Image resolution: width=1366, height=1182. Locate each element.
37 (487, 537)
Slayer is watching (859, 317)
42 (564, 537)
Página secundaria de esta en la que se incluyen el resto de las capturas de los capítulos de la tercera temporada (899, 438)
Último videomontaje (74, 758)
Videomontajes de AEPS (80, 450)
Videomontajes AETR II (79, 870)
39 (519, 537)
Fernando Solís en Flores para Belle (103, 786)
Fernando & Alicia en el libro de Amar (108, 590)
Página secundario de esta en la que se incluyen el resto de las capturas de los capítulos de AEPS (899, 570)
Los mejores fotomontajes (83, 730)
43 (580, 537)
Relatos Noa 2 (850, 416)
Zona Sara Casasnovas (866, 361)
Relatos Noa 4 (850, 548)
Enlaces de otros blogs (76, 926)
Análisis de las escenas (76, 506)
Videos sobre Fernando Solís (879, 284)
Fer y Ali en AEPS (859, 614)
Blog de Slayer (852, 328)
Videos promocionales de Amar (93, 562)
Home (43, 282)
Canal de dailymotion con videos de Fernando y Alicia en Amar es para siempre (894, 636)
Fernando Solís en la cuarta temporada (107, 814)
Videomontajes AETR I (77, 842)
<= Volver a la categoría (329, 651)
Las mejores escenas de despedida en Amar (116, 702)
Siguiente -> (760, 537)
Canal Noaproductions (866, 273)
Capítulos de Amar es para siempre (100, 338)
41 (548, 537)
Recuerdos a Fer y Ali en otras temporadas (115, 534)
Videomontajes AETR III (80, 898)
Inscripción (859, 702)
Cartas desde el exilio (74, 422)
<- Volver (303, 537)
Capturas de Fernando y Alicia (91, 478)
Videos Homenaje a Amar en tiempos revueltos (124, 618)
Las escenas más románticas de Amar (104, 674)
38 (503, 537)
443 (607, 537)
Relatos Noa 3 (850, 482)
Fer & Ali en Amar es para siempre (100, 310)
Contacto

-*-

* Task brief *
Print nothing but the lines from the line with "Capítulos de Amar es para siempre (100, 338)" to the last line of the records above. Both of those lines count.

* Result of the exercise *
Capítulos de Amar es para siempre (100, 338)
41 (548, 537)
Recuerdos a Fer y Ali en otras temporadas (115, 534)
Videomontajes AETR III (80, 898)
Inscripción (859, 702)
Cartas desde el exilio (74, 422)
<- Volver (303, 537)
Capturas de Fernando y Alicia (91, 478)
Videos Homenaje a Amar en tiempos revueltos (124, 618)
Las escenas más románticas de Amar (104, 674)
38 (503, 537)
443 (607, 537)
Relatos Noa 3 (850, 482)
Fer & Ali en Amar es para siempre (100, 310)
Contacto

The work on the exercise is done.